Segment Start: Study material

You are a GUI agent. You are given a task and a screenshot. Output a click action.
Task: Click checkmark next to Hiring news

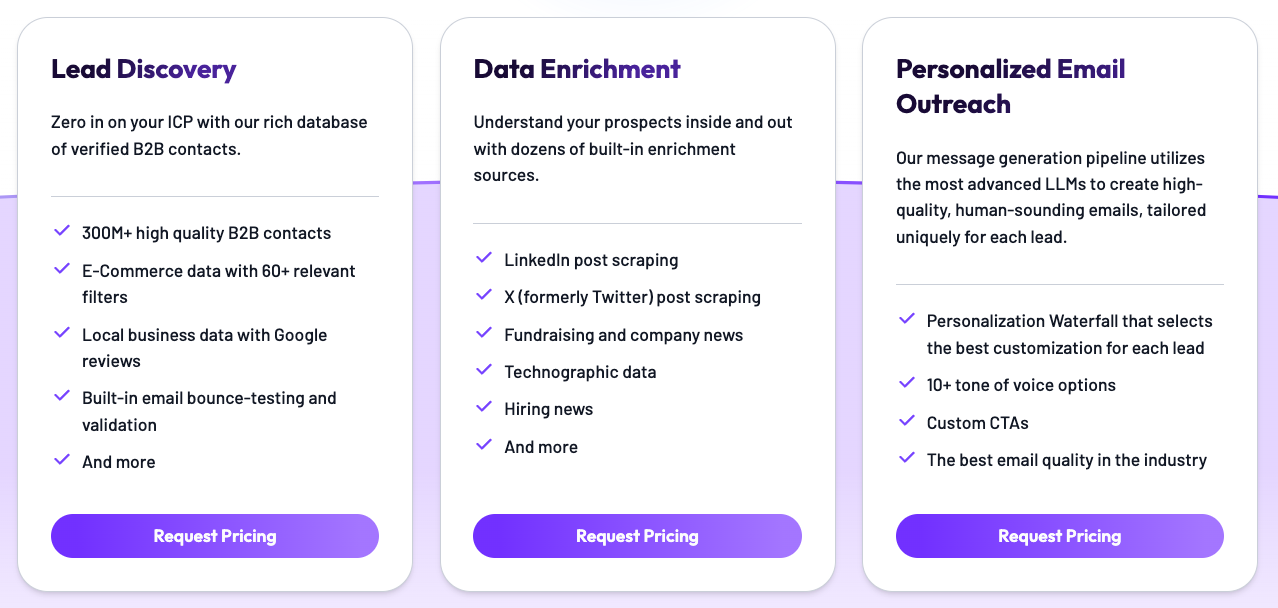[x=484, y=408]
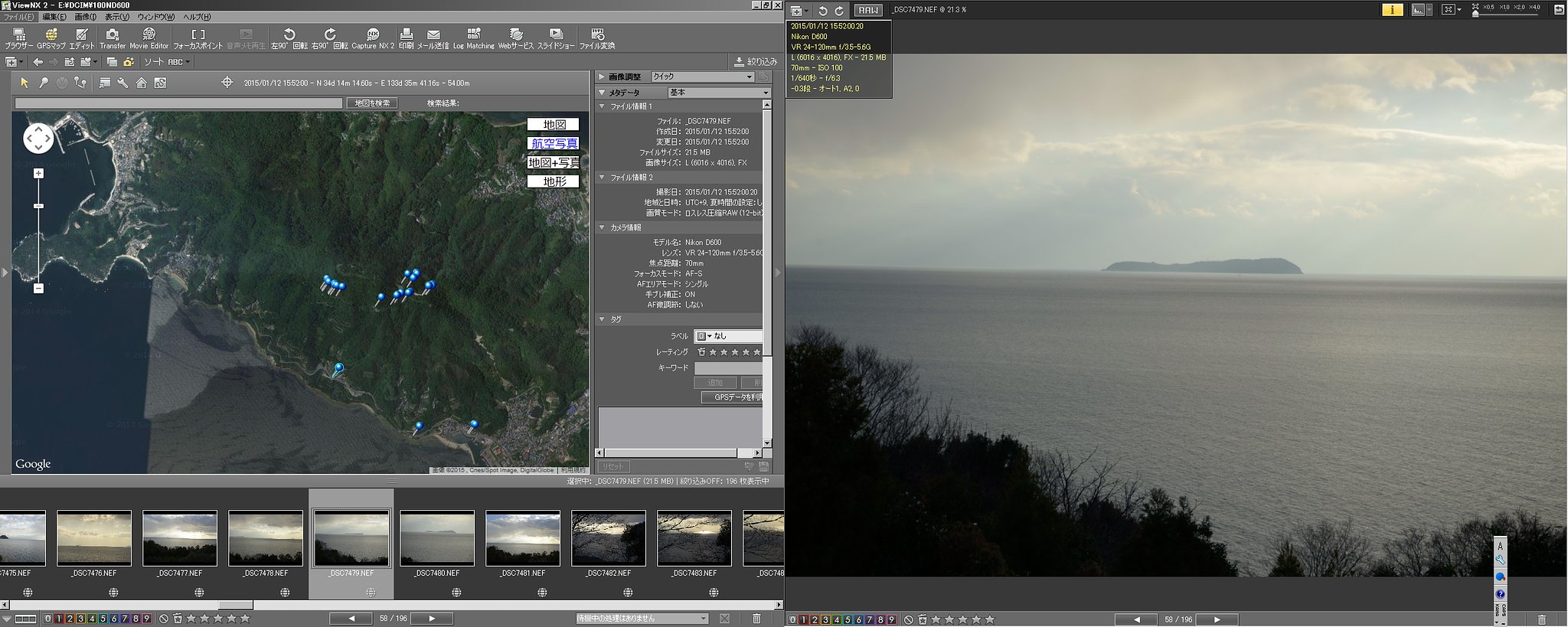Screen dimensions: 1568x627
Task: Open the 画像(I) menu
Action: click(x=85, y=17)
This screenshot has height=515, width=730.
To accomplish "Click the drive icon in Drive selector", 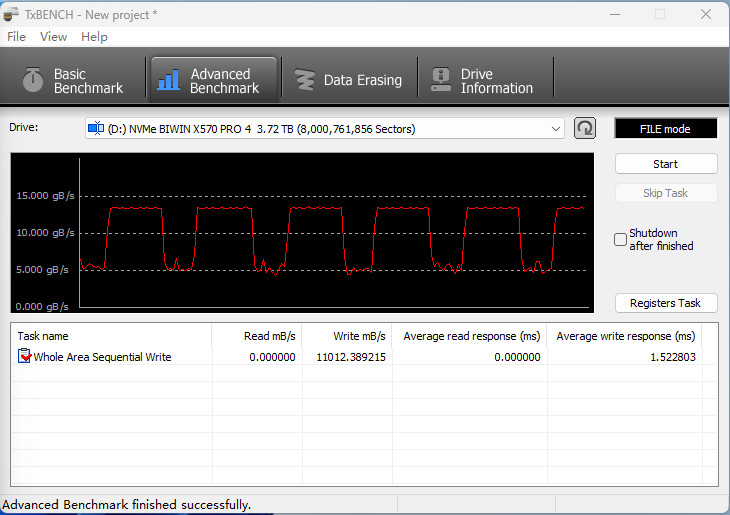I will pyautogui.click(x=96, y=128).
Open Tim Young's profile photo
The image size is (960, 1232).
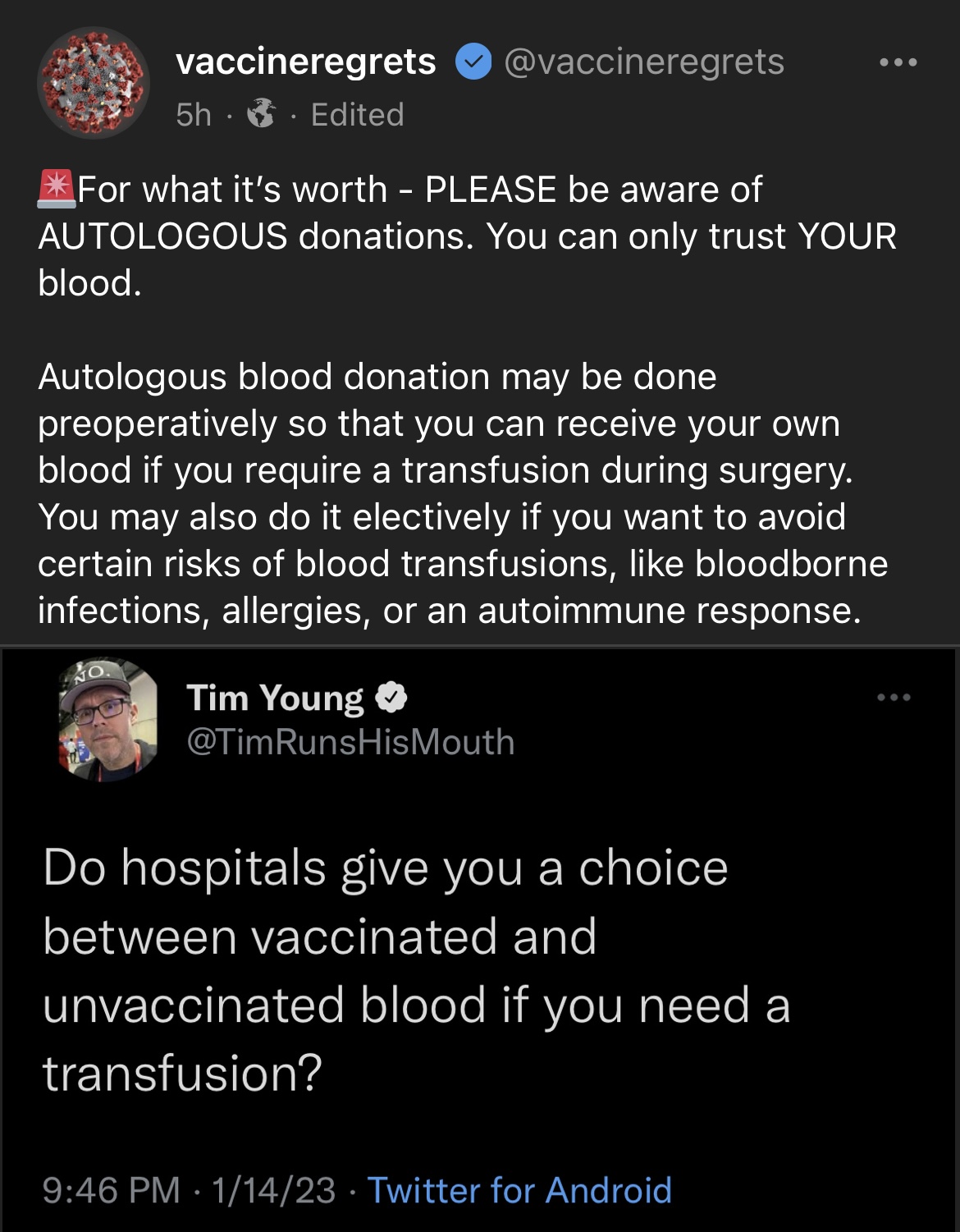107,719
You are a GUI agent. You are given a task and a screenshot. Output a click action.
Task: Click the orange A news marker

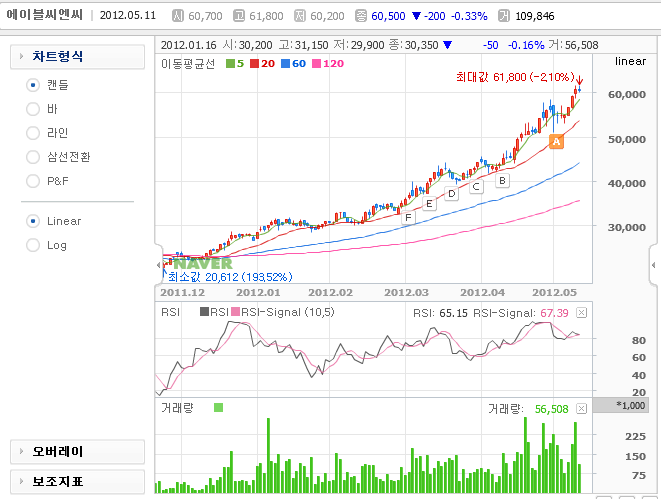tap(556, 142)
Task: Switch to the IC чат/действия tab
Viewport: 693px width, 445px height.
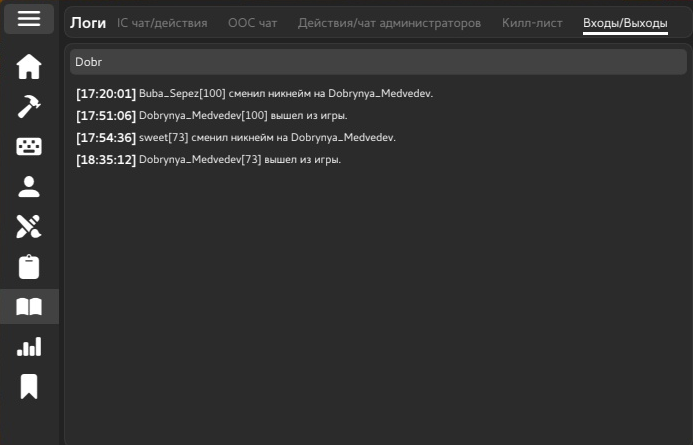Action: [162, 22]
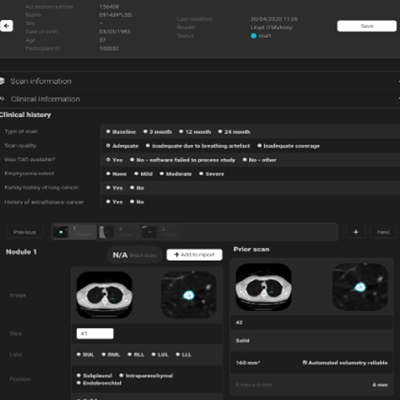Switch to the third nodule tab

[x=162, y=232]
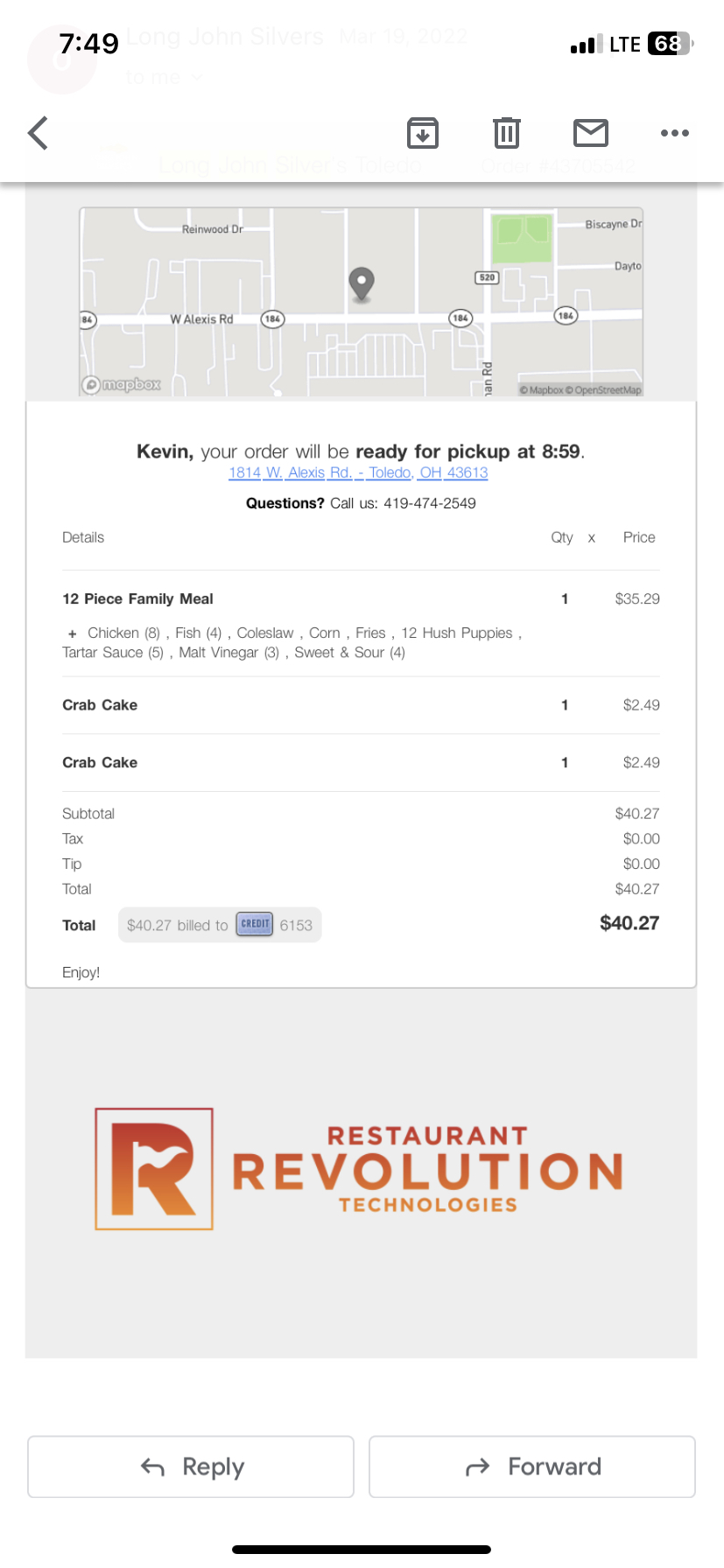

Segment End: Study material

About this task: Beginning with the line that contains "Open Tim Young's profile photo", repeat every remaining line of the data exactly, the last line included, and omit pictures.

Written response:
Open Tim Young's profile photo
The image size is (960, 1232).
107,719
You are a GUI agent. You are given a task and a screenshot. Output a click action.
Task: Click the orange A news marker

tap(556, 142)
Task: Switch to the IC чат/действия tab
Viewport: 693px width, 445px height.
Action: [162, 22]
Switch to the third nodule tab

[x=162, y=232]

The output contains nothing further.